Text block:
····················

Subband Data Vector (Scale Factors) Quantizers¶

In [12]:

def allocate_bits(frames, mask, bit_pool):
    """
    Arguments
    ---------

      - `frames:` an array of shape 12 x 32. The array `frames[:,i]` shall
        contain 12 consecutive samples generated for the subband `i` by 
        the MPEG analysis filter bank.
      
      - `mask:` a sequence of 32 mask intensity level in dB, one for each
        subband.
    
    Returns
    -------

      - `bits`: the number of bits allocated in each subband.    
    
    """
    assert shape(frames) == (12, 32)
    assert shape(mask) == (32,)

    assert bit_pool <= M * 16

    sf_quantizer = ScaleFactor(SCALE_FACTORS)
    sf_subband = zeros(32)
    for subband, frame in enumerate(transpose(frames)):
        sf_index = sf_quantizer.index(frame)
        sf_subband[subband] = SCALE_FACTORS[sf_index]

    bits = zeros(32, dtype=uint8)
    delta = 2.0 * sf_subband
    noise_level = 96.0 + 10 * log10((delta ** 2) / 12.0)
    noise_to_mask = noise_level - mask
    delta_dB = 10.0 * log10(2.0**2) # +6dB / bit
    while bit_pool >= 2:
        subband = np.argmax(noise_to_mask)
        # avoid subbands with a single bit allocated.
        num_bits = 1 + (bits[subband] == 0)
        bits[subband] += num_bits                   
        if bits[subband] < 16:
            noise_to_mask[subband] -= num_bits * delta_dB
        else: # maximal number of bits reached for this subband
            noise_to_mask[subband] = - np.inf
        bit_pool = bit_pool - num_bits
    if bit_pool != 0: 
        noise_to_mask[bits == 0] = -inf
        subband = np.argmax(noise_to_mask)

····················

Extracted records:
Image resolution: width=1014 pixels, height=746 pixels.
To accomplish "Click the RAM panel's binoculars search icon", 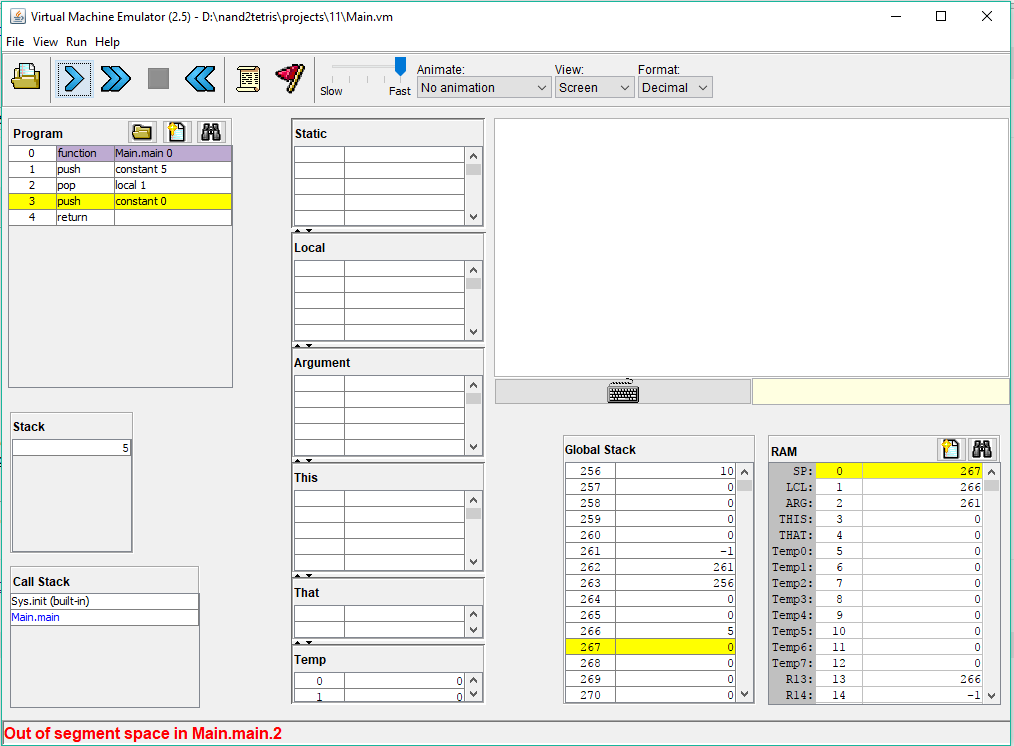I will coord(982,450).
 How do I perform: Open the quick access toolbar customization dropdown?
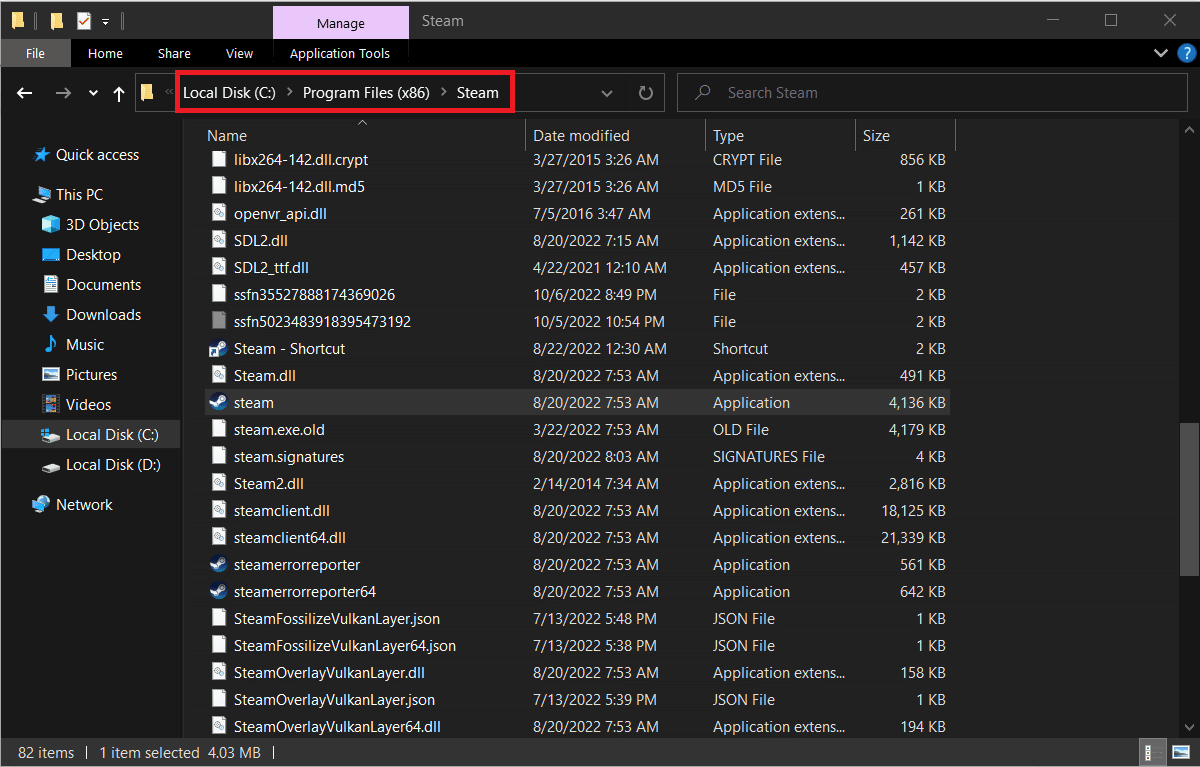coord(105,20)
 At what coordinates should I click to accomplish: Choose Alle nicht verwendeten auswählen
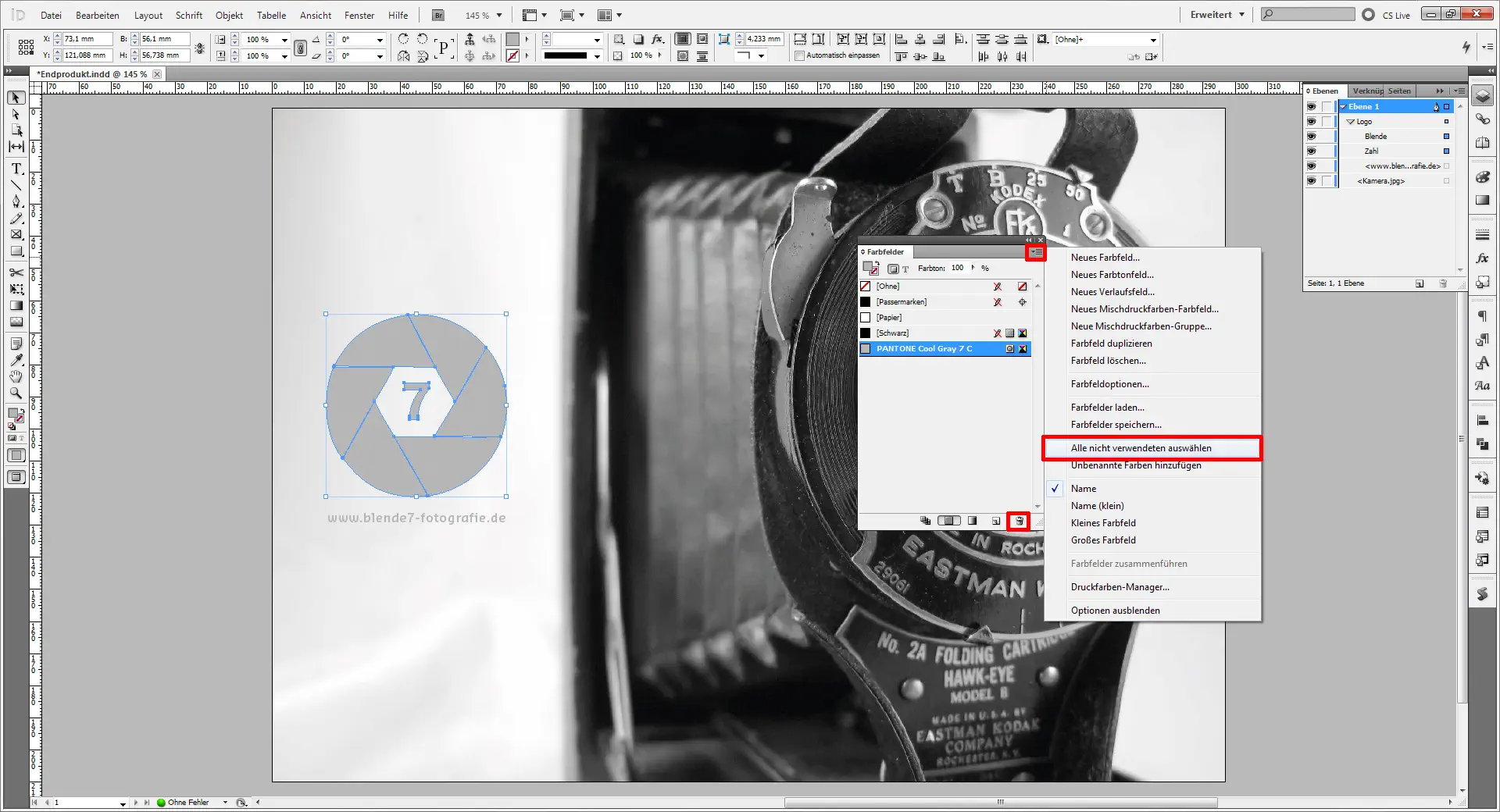[x=1141, y=447]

····················

The problem:
Rewrite the stretch of the bit allocation code from "assert shape(frames) == (12, 32)" through "sf_index = sf_quantizer.index(frame)", putting "scale_quantizer" wherever "sf_quantizer" appears. The items were taken from a different source than the text.

Finished exercise:
assert shape(frames) == (12, 32)
    assert shape(mask) == (32,)

    assert bit_pool <= M * 16

    scale_quantizer = ScaleFactor(SCALE_FACTORS)
    sf_subband = zeros(32)
    for subband, frame in enumerate(transpose(frames)):
        sf_index = scale_quantizer.index(frame)